Document excerpt:

○ ○ ○ ○ ○ ○ ○

Tarik Khbabez (born 20 April 1992) is a Moroccan-Dutch kickboxer currently signed to Glory, where he competes in the heavyweight division. He formerly competed SUPERKOMBAT Fighting Championship, having won the SUPERKOMBAT World Grand Prix Heavyweight Tournament in 2015. Khbabez has also competed in ONE Championship is a former ONE Light Heavyweight Kickboxing world title challenger. In 2021, he was the runner up for the Glory 77: Rotterdam Heavyweight Tournament.

He is ranked as the ninth best heavyweight by Combat Press as of September 2022, and sixth best by Beyond Kick as of October 2022.

Career

SUPERKOMBAT
Khbabez took part in the 2014 SUPERKOMBAT Qualification tournament. In the semifinals he beat Gurhan Degirmenci through a first round TKO. He defeated Dexter Suisse in the finals by unanimous decision.

He participated in the 2015 SUPERKOMBAT World Grand Prix. In the semifinals he defeated Nicolas Wamba by decision. Tarik won the final bout against Roman Kryklia by decision as well.

ONE Championship
Tarik Khbabez made his ONE Championship debut on June 23, 2018 at ONE Championship: Pinnacle of Power, where he defeated Alain Ngalani by TKO at 1:43 of the third round.

○ ○ ○ ○ ○ ○ ○

Records from a dataset:
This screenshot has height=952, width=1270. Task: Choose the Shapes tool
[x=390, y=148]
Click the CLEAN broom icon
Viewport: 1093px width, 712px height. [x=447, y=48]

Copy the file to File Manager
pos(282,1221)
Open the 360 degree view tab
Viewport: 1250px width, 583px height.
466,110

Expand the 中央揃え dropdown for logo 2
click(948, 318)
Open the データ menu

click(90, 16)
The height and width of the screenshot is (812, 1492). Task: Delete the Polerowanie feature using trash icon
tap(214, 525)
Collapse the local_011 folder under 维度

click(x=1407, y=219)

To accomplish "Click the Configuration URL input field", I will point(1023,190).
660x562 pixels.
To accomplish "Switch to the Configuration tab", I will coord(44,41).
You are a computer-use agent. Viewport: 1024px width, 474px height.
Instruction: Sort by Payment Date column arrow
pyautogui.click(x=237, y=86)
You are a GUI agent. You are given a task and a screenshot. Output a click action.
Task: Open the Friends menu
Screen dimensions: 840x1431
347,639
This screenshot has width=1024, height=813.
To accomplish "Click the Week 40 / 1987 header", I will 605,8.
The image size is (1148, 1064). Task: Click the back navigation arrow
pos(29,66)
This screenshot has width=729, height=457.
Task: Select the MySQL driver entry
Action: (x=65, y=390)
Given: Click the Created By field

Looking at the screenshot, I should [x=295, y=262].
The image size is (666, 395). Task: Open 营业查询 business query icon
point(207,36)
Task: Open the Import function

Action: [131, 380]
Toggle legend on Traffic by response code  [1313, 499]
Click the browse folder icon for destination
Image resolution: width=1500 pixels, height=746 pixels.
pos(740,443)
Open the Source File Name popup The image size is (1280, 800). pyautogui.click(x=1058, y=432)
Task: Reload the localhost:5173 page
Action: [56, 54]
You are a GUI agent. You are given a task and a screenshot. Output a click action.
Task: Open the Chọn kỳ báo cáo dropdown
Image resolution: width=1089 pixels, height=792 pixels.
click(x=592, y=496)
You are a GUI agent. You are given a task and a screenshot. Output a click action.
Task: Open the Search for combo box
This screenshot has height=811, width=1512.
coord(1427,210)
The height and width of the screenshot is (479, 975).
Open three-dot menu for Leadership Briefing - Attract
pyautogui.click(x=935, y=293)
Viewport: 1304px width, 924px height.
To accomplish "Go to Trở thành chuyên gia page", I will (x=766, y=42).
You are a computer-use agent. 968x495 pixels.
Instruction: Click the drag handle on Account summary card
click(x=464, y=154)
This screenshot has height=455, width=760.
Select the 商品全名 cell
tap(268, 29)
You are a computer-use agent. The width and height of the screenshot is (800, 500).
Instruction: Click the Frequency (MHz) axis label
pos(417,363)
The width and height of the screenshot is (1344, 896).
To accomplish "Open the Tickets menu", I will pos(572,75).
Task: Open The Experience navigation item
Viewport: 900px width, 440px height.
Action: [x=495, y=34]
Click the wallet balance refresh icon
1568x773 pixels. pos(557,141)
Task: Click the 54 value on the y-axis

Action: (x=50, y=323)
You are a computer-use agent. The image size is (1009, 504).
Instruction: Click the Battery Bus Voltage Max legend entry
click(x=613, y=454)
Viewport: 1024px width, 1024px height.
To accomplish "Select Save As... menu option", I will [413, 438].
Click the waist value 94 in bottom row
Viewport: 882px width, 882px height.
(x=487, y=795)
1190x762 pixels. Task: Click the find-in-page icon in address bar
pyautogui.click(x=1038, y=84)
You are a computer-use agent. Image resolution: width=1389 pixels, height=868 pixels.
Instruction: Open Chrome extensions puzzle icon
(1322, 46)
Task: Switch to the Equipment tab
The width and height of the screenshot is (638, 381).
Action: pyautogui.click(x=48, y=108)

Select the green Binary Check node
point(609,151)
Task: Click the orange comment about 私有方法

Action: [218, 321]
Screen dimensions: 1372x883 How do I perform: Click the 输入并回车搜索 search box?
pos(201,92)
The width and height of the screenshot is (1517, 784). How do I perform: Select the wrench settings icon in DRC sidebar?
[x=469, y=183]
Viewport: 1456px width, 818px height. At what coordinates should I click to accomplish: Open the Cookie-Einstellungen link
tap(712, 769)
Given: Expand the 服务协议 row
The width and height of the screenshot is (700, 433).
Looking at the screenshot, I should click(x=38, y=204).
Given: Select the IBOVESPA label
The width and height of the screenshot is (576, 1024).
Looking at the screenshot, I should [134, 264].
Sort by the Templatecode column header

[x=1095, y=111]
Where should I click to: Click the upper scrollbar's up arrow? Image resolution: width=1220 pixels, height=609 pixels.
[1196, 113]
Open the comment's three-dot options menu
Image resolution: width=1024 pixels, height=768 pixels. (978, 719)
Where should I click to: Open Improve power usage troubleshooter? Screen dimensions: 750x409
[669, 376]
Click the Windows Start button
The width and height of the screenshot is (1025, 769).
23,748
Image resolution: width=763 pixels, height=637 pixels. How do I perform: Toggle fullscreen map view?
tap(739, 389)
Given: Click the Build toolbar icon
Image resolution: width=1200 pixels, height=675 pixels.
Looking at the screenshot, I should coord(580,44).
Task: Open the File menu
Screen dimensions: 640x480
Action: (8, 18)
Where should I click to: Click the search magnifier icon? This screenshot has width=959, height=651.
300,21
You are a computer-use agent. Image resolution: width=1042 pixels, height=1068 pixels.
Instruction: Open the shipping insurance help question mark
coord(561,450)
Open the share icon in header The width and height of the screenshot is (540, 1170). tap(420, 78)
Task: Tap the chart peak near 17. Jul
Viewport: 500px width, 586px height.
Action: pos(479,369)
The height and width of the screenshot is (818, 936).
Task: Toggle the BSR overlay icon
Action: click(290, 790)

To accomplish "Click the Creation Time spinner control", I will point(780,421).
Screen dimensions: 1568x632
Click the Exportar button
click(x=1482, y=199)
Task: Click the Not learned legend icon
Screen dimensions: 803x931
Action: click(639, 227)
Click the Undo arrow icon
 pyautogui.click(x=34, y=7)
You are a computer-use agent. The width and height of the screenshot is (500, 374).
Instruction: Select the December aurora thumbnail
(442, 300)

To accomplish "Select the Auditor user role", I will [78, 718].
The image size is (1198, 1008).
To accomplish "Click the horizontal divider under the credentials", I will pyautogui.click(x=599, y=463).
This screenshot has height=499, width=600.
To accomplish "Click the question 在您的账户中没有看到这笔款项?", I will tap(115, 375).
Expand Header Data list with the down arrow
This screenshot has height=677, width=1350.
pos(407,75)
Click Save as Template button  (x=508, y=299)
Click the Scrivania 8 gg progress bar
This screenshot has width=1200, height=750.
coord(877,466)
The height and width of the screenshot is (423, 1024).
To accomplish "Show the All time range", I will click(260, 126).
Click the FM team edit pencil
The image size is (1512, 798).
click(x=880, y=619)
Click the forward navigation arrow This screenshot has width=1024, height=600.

○ ○ ○ ○ ○ ○ ○

Exercise: Copy the kickboxer profile starting at "He participated in" and ending at "the third round.", swapping "bout" for "fight".

Result:
He participated in the 2015 SUPERKOMBAT World Grand Prix. In the semifinals he defeated Nicolas Wamba by decision. Tarik won the final fight against Roman Kryklia by decision as well.

ONE Championship
Tarik Khbabez made his ONE Championship debut on June 23, 2018 at ONE Championship: Pinnacle of Power, where he defeated Alain Ngalani by TKO at 1:43 of the third round.